Published on 12:00 AM, March 08, 2008

Basic preventive measures can reduce Nipah virus attack

Basic preventive measures like hand washing, not sharing beds or food, and minimizing the number of contacts can limit person to person transmission of Nipah virus.
“Culturally sensitive health messages are needed to create awareness about the potential communicability of disease among persons who care for their critically ill family members,” the suggestion was among many that came in a recent study report of country's Institute of Epidemiology Disease Control and Research (IEDCR) and ICDDR,B.
The report also warned that central and northwest Bangladesh remain at risk for future outbreaks of Nipah virus especially in January through May.
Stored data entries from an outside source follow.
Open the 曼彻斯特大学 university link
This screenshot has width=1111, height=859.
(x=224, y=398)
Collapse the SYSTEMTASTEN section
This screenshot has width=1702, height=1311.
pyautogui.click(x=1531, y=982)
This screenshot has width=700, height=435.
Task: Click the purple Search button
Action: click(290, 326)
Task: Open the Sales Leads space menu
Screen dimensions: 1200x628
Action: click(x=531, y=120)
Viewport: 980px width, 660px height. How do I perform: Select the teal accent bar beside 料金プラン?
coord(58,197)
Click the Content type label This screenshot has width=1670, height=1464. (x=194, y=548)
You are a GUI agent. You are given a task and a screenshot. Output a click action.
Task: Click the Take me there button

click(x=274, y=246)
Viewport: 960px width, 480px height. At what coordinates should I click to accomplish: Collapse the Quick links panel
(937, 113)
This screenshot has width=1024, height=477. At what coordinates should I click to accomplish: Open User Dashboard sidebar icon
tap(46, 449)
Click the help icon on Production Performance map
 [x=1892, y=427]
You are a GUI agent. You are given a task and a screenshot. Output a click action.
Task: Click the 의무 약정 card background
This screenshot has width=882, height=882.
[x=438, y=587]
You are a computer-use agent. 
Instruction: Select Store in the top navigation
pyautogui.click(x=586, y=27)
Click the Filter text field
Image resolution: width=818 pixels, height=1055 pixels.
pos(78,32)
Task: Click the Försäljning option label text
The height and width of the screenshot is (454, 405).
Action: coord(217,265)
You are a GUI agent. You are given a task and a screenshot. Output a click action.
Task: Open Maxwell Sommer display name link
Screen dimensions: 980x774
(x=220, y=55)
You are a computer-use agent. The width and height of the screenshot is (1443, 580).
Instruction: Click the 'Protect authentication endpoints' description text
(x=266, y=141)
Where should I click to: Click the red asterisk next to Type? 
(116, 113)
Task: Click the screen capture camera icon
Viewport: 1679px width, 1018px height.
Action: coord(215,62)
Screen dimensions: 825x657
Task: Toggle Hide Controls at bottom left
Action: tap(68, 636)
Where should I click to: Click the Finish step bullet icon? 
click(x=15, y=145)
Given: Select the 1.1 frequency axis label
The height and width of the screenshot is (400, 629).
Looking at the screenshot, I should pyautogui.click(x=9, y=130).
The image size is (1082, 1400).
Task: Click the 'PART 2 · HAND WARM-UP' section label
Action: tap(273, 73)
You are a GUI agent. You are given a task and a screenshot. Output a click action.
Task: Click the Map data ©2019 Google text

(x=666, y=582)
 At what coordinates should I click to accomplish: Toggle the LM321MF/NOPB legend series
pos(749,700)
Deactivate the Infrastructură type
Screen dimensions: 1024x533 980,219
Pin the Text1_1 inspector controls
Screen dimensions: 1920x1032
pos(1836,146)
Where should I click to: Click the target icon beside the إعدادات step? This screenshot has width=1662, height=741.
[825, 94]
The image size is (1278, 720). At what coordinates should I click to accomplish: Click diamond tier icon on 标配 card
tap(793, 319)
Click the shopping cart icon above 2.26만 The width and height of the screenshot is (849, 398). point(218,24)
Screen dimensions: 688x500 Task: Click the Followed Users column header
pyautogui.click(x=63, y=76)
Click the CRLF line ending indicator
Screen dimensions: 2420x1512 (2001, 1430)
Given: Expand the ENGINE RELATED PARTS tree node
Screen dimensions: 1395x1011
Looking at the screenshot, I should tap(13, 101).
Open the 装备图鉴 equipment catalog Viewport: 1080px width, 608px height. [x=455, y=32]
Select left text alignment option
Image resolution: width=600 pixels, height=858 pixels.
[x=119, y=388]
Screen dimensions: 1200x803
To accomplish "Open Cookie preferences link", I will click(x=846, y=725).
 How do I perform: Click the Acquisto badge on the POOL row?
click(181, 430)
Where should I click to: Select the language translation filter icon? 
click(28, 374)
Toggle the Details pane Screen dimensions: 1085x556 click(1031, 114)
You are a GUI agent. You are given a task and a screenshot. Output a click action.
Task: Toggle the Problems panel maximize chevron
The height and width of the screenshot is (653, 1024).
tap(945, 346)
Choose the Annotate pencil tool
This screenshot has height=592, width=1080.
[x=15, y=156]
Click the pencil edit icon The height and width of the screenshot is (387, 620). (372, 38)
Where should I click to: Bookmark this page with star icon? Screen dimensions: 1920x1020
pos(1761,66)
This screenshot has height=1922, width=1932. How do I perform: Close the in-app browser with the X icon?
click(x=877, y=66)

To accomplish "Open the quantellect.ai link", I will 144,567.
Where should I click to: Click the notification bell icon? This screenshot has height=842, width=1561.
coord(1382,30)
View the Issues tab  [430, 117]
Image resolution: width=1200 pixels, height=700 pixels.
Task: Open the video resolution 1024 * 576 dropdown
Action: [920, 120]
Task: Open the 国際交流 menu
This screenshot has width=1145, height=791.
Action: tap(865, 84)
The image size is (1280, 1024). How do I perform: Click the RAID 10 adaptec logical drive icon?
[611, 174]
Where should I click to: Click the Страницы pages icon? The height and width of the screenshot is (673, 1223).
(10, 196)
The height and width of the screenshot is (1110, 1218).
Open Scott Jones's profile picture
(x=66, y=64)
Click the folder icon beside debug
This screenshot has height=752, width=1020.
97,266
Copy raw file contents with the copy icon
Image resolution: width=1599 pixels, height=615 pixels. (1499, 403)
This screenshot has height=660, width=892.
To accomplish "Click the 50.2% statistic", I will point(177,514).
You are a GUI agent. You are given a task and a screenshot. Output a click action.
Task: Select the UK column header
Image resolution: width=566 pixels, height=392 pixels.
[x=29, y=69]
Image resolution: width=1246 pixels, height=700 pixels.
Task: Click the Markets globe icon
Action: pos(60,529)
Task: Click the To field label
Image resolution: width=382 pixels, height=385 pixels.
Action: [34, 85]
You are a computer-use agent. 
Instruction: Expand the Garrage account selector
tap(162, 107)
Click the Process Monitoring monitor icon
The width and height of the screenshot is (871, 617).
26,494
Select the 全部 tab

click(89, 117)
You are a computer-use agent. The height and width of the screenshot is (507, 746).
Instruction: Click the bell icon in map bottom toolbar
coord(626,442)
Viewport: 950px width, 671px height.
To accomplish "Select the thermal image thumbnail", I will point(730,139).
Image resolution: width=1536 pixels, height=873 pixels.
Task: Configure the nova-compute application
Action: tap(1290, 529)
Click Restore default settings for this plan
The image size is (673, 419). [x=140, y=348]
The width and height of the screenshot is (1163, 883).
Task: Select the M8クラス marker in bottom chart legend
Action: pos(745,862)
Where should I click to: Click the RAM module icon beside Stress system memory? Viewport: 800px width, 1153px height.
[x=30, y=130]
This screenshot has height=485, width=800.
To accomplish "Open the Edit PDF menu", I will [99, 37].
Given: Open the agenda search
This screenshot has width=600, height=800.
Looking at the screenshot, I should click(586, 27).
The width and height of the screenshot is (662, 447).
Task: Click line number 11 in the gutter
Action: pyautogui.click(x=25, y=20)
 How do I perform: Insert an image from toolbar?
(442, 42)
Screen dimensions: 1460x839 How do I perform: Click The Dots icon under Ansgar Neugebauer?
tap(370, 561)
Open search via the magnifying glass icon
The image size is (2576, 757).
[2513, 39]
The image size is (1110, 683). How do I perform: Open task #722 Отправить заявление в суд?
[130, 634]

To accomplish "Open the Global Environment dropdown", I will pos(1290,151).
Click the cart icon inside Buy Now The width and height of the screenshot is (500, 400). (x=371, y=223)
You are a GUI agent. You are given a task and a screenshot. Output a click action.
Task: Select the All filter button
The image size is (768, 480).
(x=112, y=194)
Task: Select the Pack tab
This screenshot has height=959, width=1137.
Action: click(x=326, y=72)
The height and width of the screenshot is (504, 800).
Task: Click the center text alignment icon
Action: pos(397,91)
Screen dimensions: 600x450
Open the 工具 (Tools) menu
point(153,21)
So far in the past weeks, eight people, including four children, have died and 10 others afflicted in the latest outbreak of the Nipah virus in Manikganj and Rajbari districts.
IEDCR confirmed the first spell of the Nipah outbreak on February 29 based on the samples collected from the bodies of the three children who hailed from Bishnupur village under Daulatpur Upazila in Manikganj.
Nipah virus, a new member of the 'paramyxovirus' family, was named after Sungai Nipah, one of the Malaysian villages affected by the virus. Dr Chua Kaw Bing from the University of Malaya discovered the virus on March 18, 1999.
The outbreak of Nipah encephalitis in Bangladesh was first recorded between April 25 and May 26 in 2001. At least 89 people have died of the virus and 200 others affected by the deadly disease since the first outbreak in 2001.
Medical science says symptoms of Nipah virus infection are similar to those of influenza, such as fever and muscle pain. In some cases, inflammation of the brain occurs, leading to disorientation or coma. Around half of the symptomatic cases are fatal.
Several studies found that a high proportion of Nipah virus patients had direct contact with pigs. In addition, many of the pigs belonging to affected farmers had an associated history of illness.
The IEDCR and ICDDR,B study suggested that when clinicians see patients with fever and mental status change, they should inquire if anyone else in their community has experienced a similar illness in the preceding two weeks.
It also suggested that any clustering encephalitis cases should be immediately reported to the district health authority.
The repeated outbreaks of Nipah virus in Bangladesh that result from person to person transmission underscored the importance of developing strategies to interrupt the transmission of saliva transmitted viruses, both at home and in hospitals, the study said.